IFLP   13074
INSTITUTO DE FISICA LA PLATA
Unidad Ejecutora - UE
congresos y reuniones científicas
Título:
Structural and electronic properties of Ta-doped sapphire semiconductor: new experiments and ab initio calculations
Autor/es:
E. L. MUÑOZ, G. N. DARRIBA, L. A. ERRICO, P. D. EVERSHEIM, H.M. PETRILLI , AND M. RENTERÍA
Lugar:
San Pablo, Brasil
Reunión:
Workshop; 13th Brazilian Workshop of Semiconductors Physics; 2007
Institución organizadora:
USP, Brasil.
Resumen:
The semiconductor
a-Al2O3 (zapphire) have important technological
applications due to its mechanical, thermal, and optical properties. Some of
these applications are related with its use as substrates, radiation detector
crystals, diluted magnetic semiconductors (DMS), etc.
In this work new γ-γ Perturbed Angular Correlation (PAC) experiments
in radioactive 181Ta-implanted sapphire single crystals are
presented. In previous experiments [Phys. Stat. Sol. (b) 242, 1928 (2005)],
only one of the two observed hyperfine interactions, with a very small
population, could be assigned to 181Ta probes located at
substitutional cation sites, due to the irreversible process generated by a
high temperature thermal annealing in air performed to eliminate the radiation
damage. In the new one, the sample was carefully annealed at lower temperatures
in many steps achieving to locate 100 % of the impurities at substitutional
cation sites. Two hyperfine interactions were observed, one of them assigned to
Ta impurities at free of defects cation sites and the other with distant damage.

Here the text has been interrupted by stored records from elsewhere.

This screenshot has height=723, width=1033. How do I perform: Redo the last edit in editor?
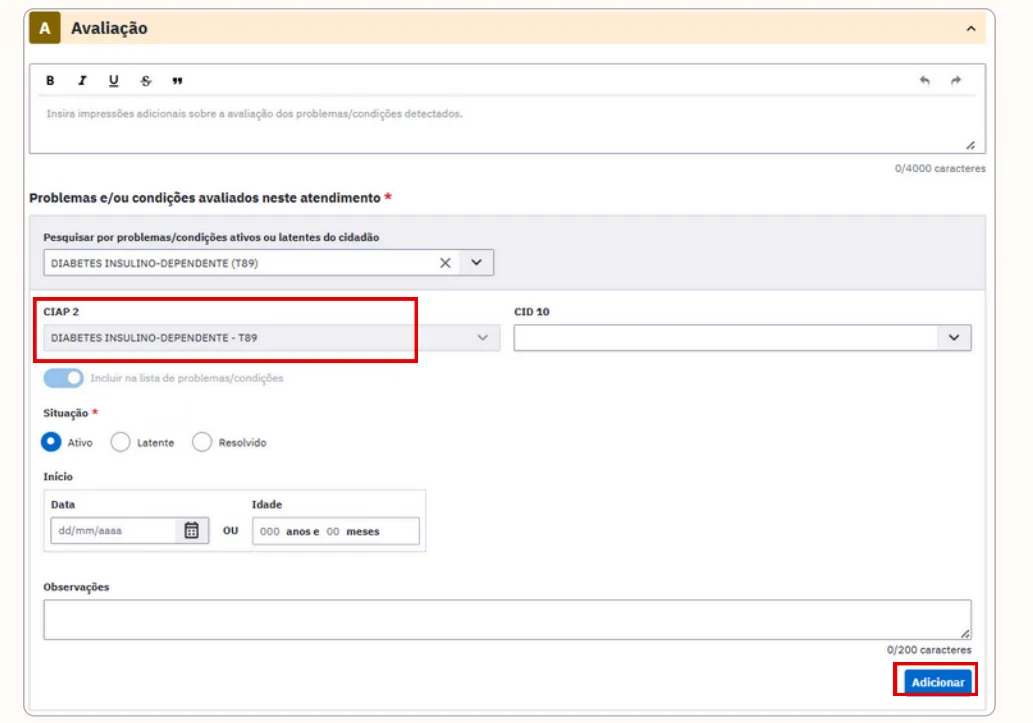(956, 80)
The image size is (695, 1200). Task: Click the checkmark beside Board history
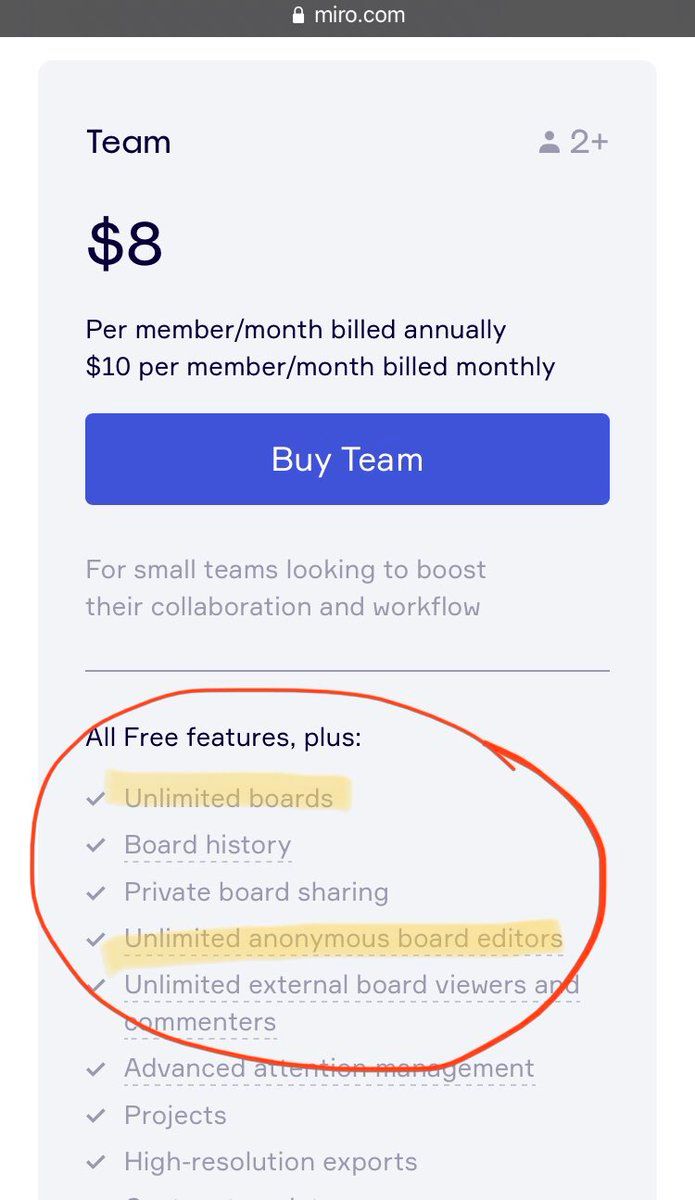[96, 845]
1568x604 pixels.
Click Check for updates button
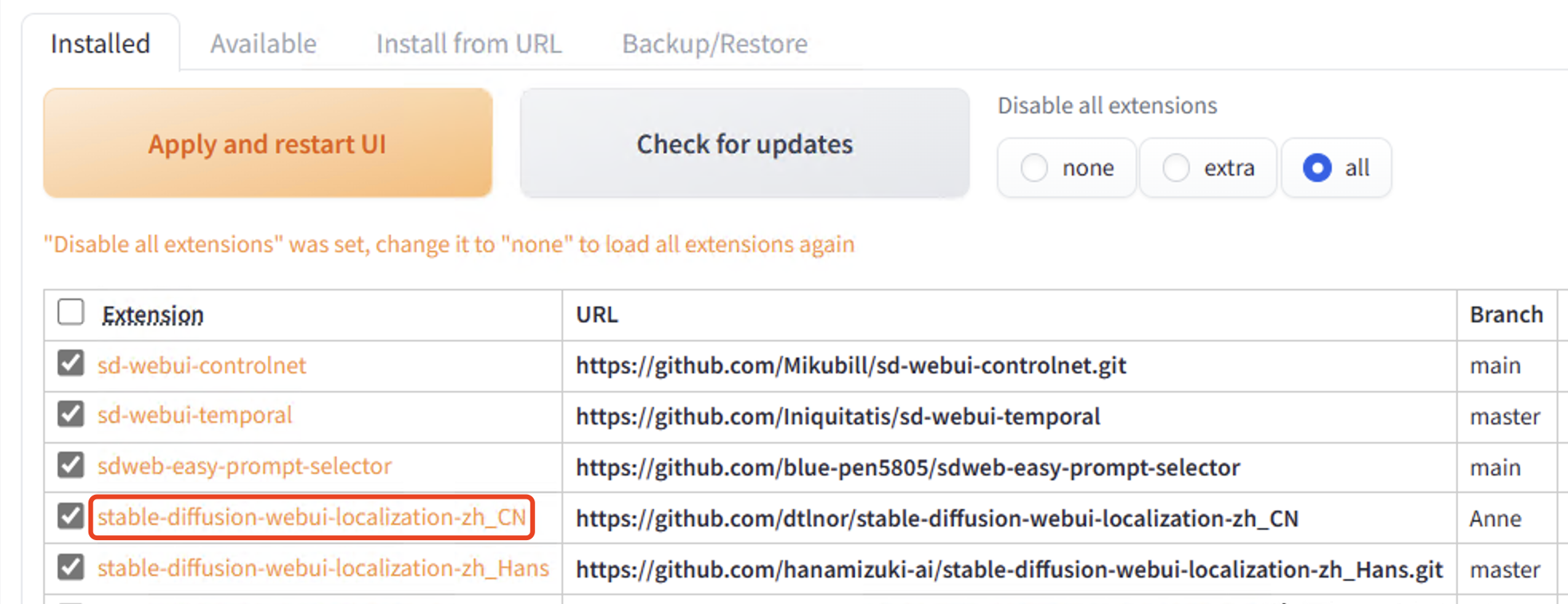[744, 144]
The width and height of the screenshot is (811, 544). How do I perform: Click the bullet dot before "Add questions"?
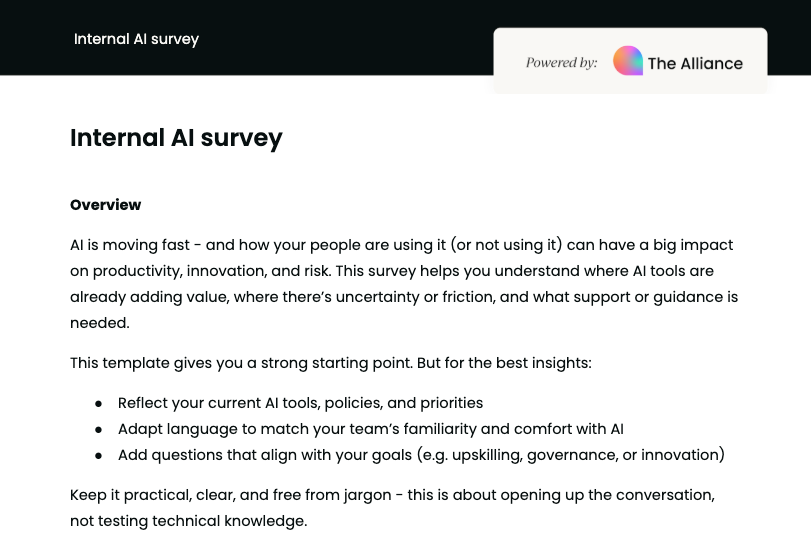[99, 455]
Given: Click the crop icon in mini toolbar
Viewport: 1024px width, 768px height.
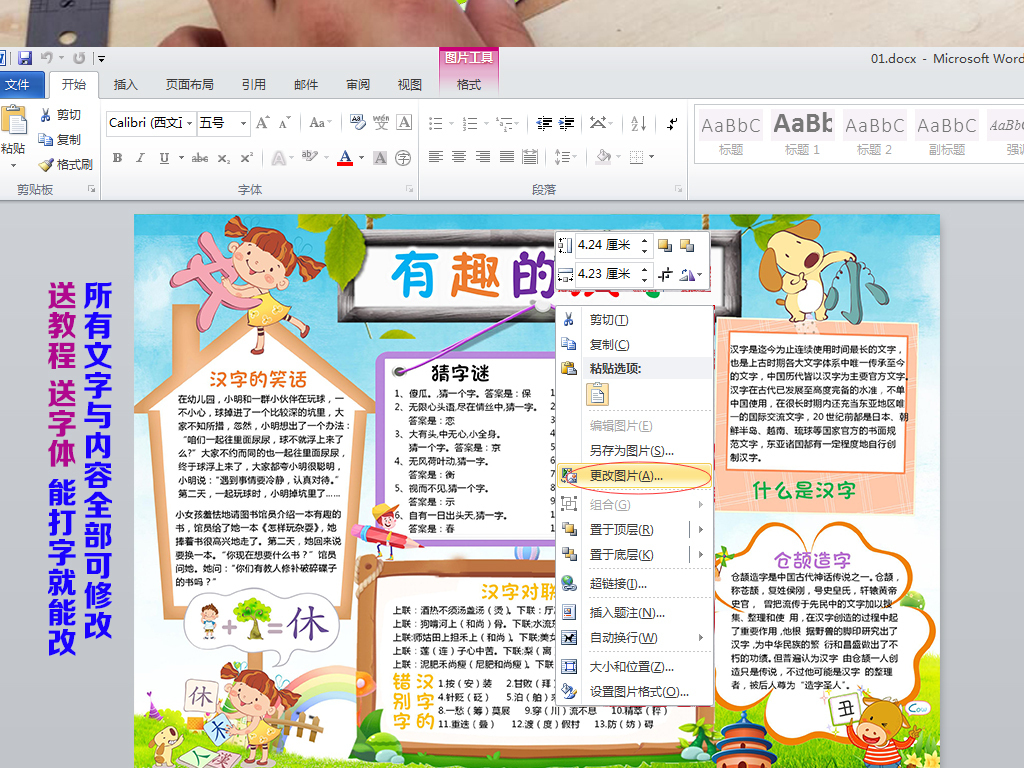Looking at the screenshot, I should click(666, 274).
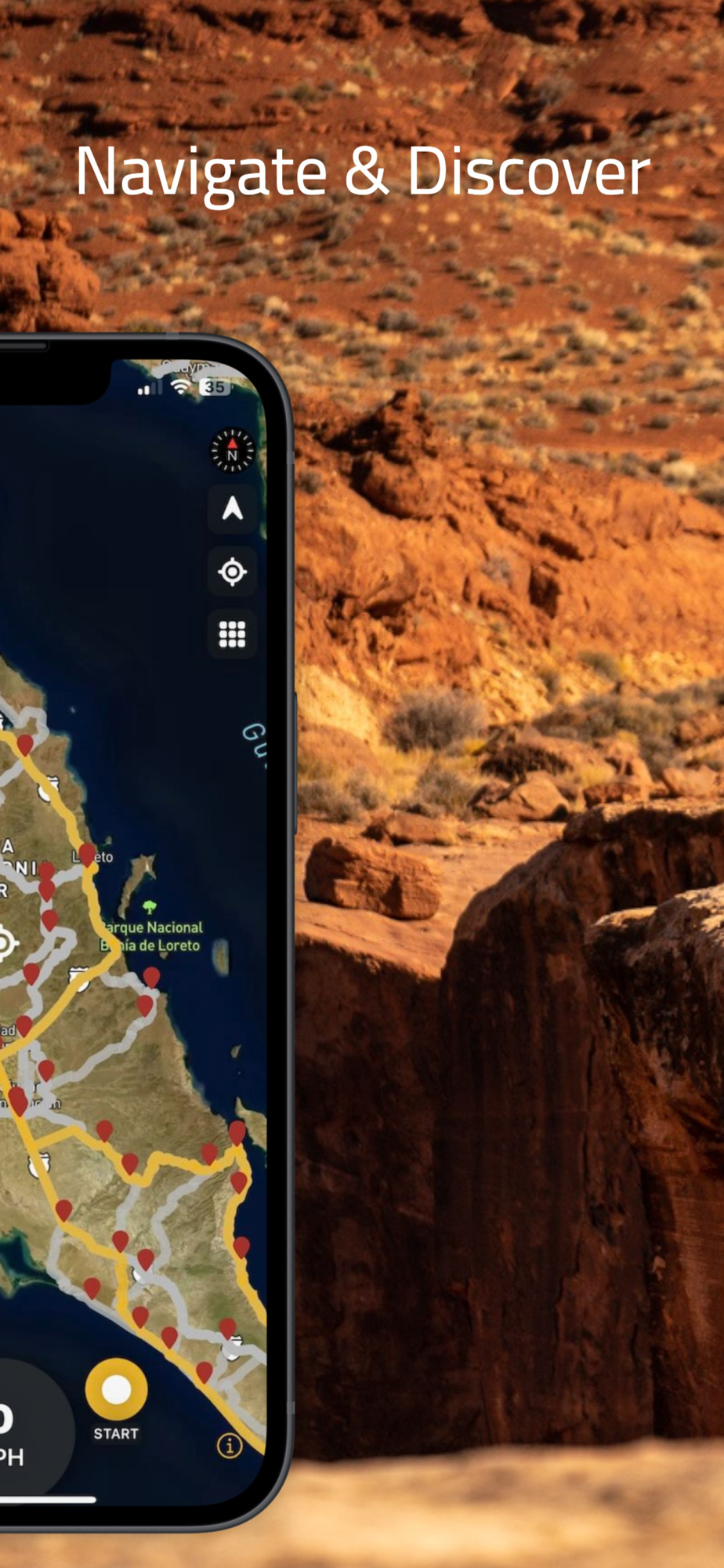724x1568 pixels.
Task: Tap the curved blue Gulf water label
Action: pyautogui.click(x=255, y=744)
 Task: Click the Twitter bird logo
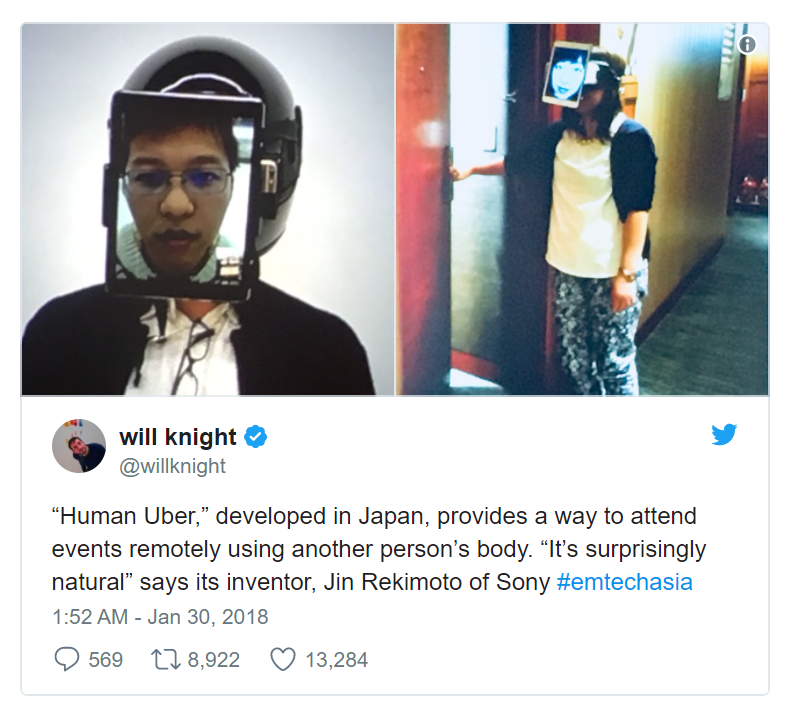click(724, 435)
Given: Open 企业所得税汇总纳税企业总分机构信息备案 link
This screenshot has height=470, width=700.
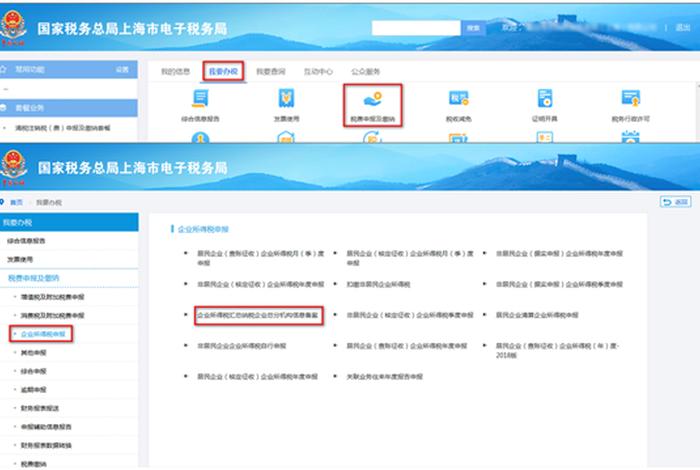Looking at the screenshot, I should point(260,315).
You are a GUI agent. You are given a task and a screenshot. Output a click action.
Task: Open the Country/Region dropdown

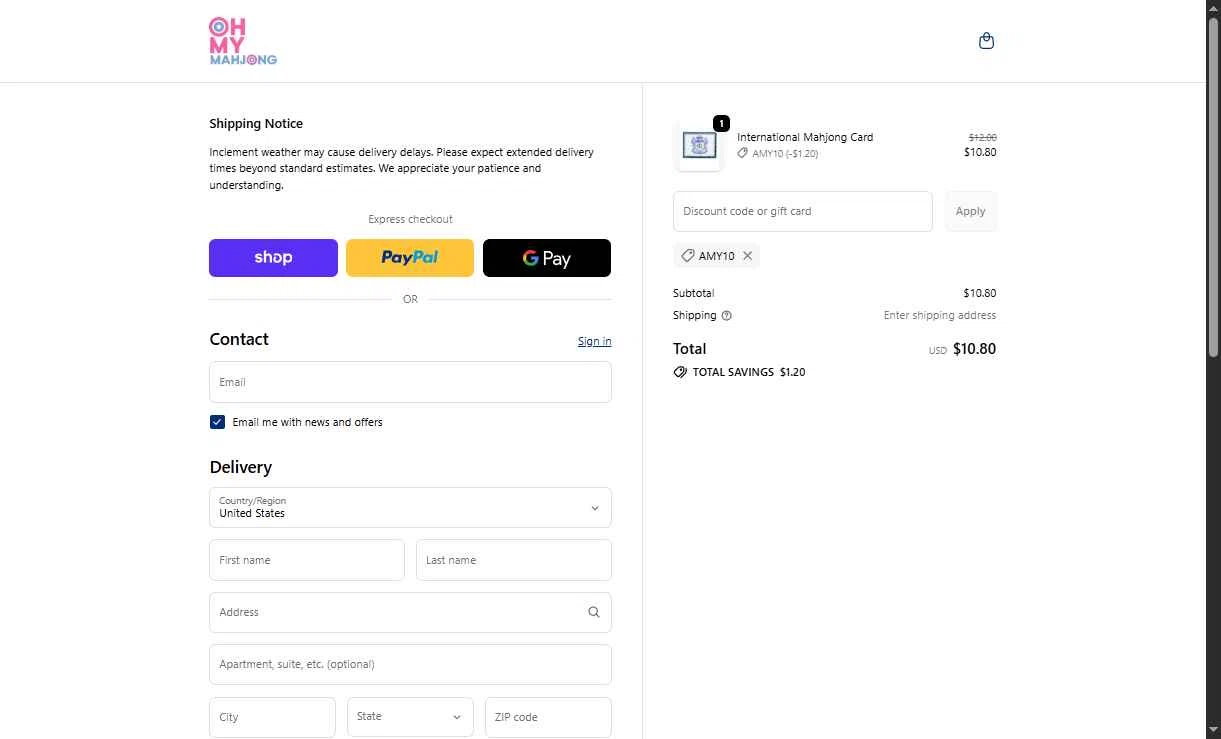pos(410,508)
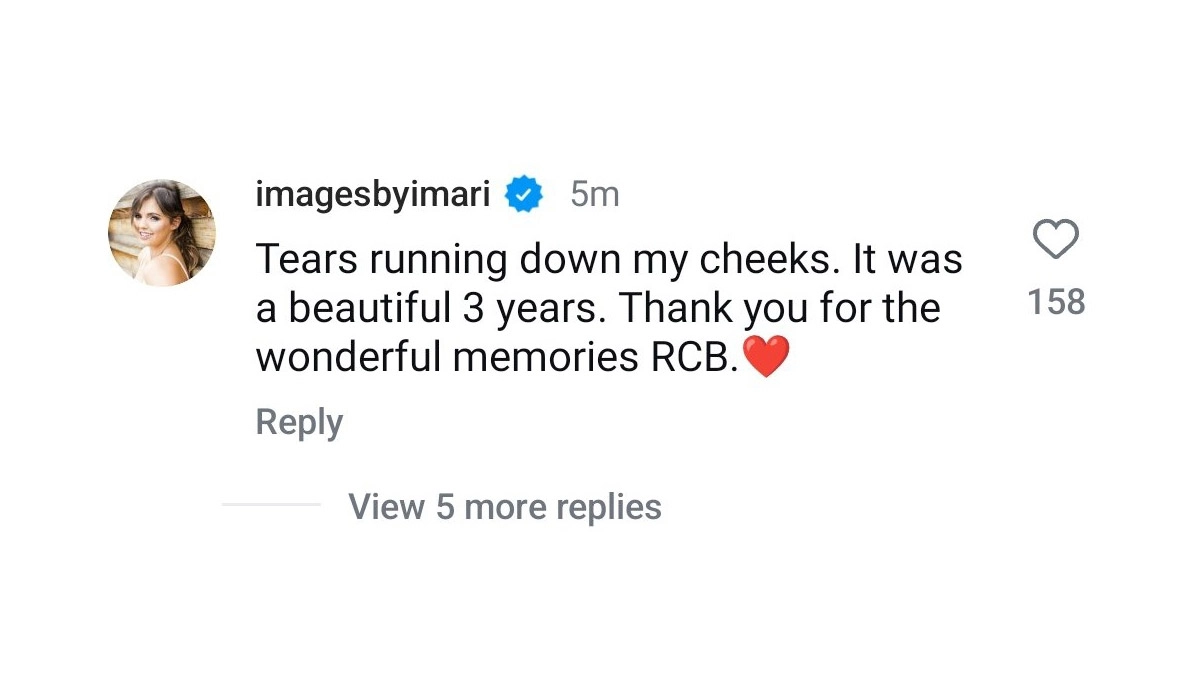The image size is (1200, 675).
Task: Open the imagesbyimari username link
Action: pos(373,194)
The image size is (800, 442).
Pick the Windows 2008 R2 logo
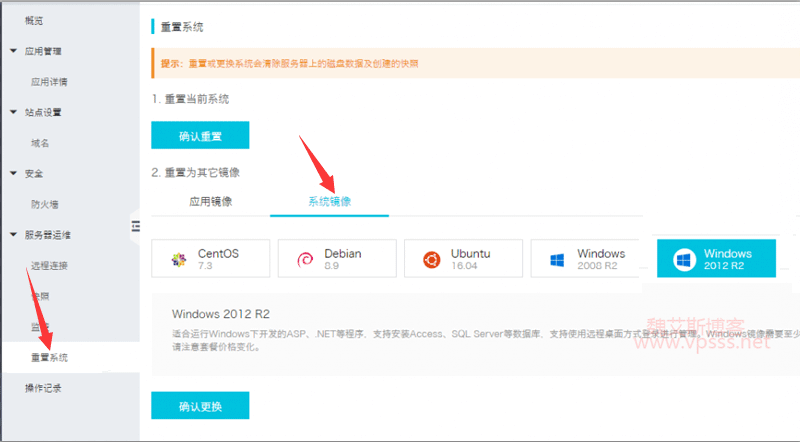[x=557, y=260]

The PAC results are compared with PCM predictions and ab initio calculations. The ab initio calculations were performed
with the FP-LAPW method in the framework of the Density Functional Theory,
using WIEN2K code. The PCM calculations were performed with and without the structural
relaxations predicted by the FP-LAPW calculations.
The excellent agreement between
the FP-LAPW predictions and the experimental results for the electric-field
gradient (in magnitude, orientation and symmetry) enables to determine the
structural relaxations introduced by the impurity in the host lattice and the charge
state of the impurity level introduced in the band gap of the semiconductor. This results in a double donor level, which
is not ionized at room temperature.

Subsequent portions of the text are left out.